### DOCUMENT TEXT ###

Typhos, however, through his tyranny, was at length dethroned, and Osiris recalled from exile; and Synesius towards the end of this treatise observes, "that the blessed body which revolves in a circle, is the cause of the events in the sublunary world. For both are parts of the universe, and they have a certain relation to each other. If, therefore, the cause of generation in the things which surround us, originates in the natures which are above us, it follows that the seeds of things which happen here descend from thence. And if some one should add, since astronomy imparts credibility to this, that there are apocatastatic [i.e. restitutions to a pristine form or condition] periods of the stars and spheres [see endnote 10], some of which are simple but others compounded, such a one will partly accord with the Egyptians, and partly with the Grecians, and will be perfectly wise from both, conjoining intellect to science. A man of this kind, therefore, will not deny that in consequence of the same motions returning, effects also will return together with their causes; and that lives on the earth, generations, educations, dispositions and fortunes, will be the same with those that formerly existed. We must not wonder, therefore, if we behold a very ancient history verified in life, and should see things which flourished before our times, accord with what is unfolded in this narration; and besides this, perceive that the forms which are inserted in matter, are consentaneous to the arcana of a fable."

* * * * * *

End Notes

1 Every God, according to the arcana of ancient theology, beginning from on high, produces his proper series as far as to the last of things; and this series comprehends many essences different from each other, such as Angelical, Daemoniacal, Heroical, Nymphical, and the like. The lowest powers also of these orders, have a great communion and physical sympathy with the human race, and contribute to the perfection of all their natural operations, and particularly to their procreations. Such men, therefore, as transcend the herd of mankind either in practical or intellectual virtue, in consequence of being inspired by and also knowing the divinity from whom they descended, called themselves by the name of that divinity, and were in consequence of this denominated Gods. For a copious account of these heroic souls, see the notes to my Pausanius, and to the Cratylus of Plato in the last volume of my translation of his works.

###

Please pick up the Synesius text above and keep writing it from its last sentence onward.

### RECORDS SUPPLIED ###

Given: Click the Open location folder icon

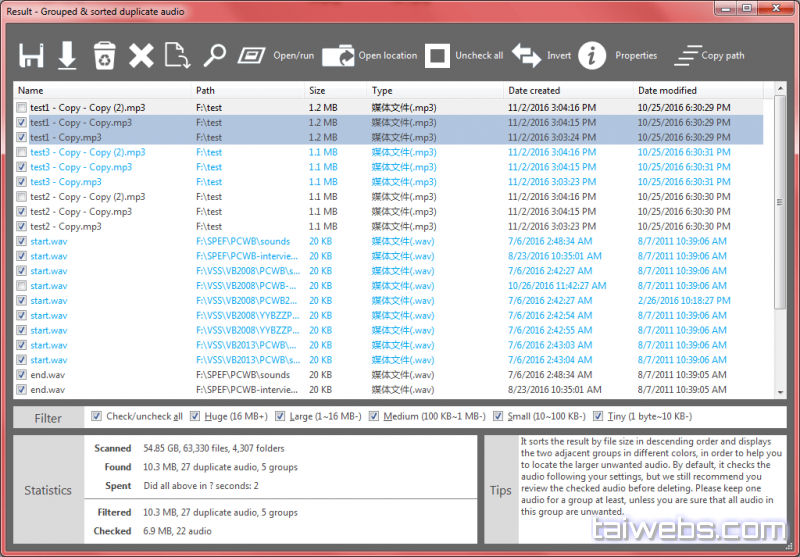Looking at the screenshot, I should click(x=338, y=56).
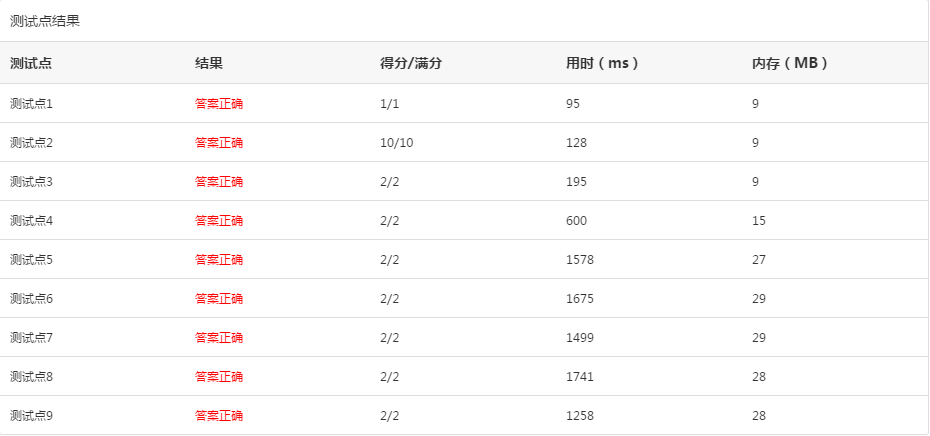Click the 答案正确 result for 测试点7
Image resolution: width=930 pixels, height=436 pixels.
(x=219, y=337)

###
### RECORDS SUPPLIED ###

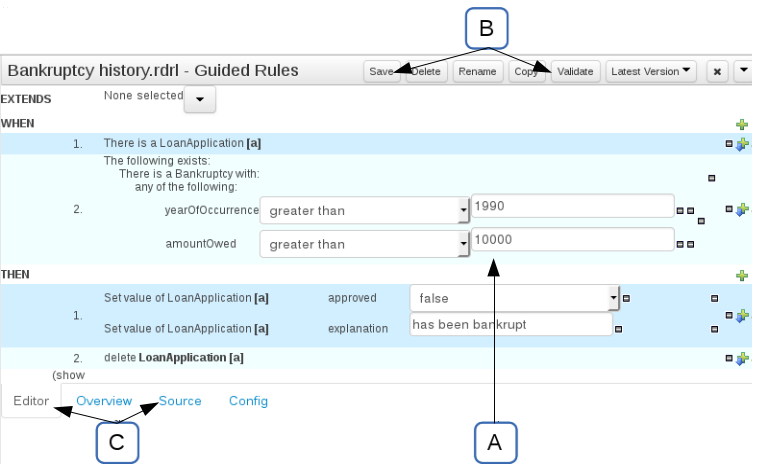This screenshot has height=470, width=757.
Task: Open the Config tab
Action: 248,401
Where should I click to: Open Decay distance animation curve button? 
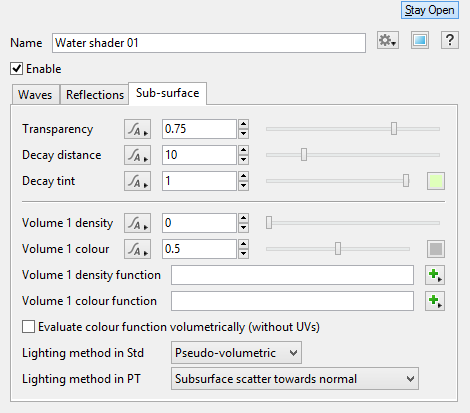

###

■ **RESPONSE TO THE TASK**
2 "When Hecataeus," (says Herodotus in Euterp.) "in the account of his family, came to mention the sixteenth God, they (i.e. the priests of Jupiter at Thebes) would by no means admit of his supposition, that a man could be begotten by a God; but on the contrary told him, that each of the images he saw, represented a Piromois begotten by another Piromois; and that of the whole number, amounting to 345, no one had been reputed either a God or a hero; the word Piromois signifying no more in their language than an honest and virtuous man, which character all those represented by the image had, and yet were far inferior to the Gods." - Littlebury's Herodotus vol. i. p 221.

3 The twofold co-ordination of things according to the Pythagoreans, or the opposition which every where prevails in the universe, and also the fertile and barren periods which alternately take place in the sublunary region, appear to be indicated by this Egyptian fable. But this opposition in the Gods, is that of bound and infinity; in intellects, it is that of sameness and difference; in souls, that of the circle of sameness, and the circle of difference; but in bodies, it is that of heaven and generation. And universally the division is into that which adorns, and that which is adorned, that which fills, and that which is filled.

4 By the descent of the Gods to the earth, nothing more is meant than the aptitude of terrestrial natures to receive their illuminations. For the Gods always contemplate, and always energize providentially, but earthly natures are not always adapted to receive their beneficent energies in a becoming manner.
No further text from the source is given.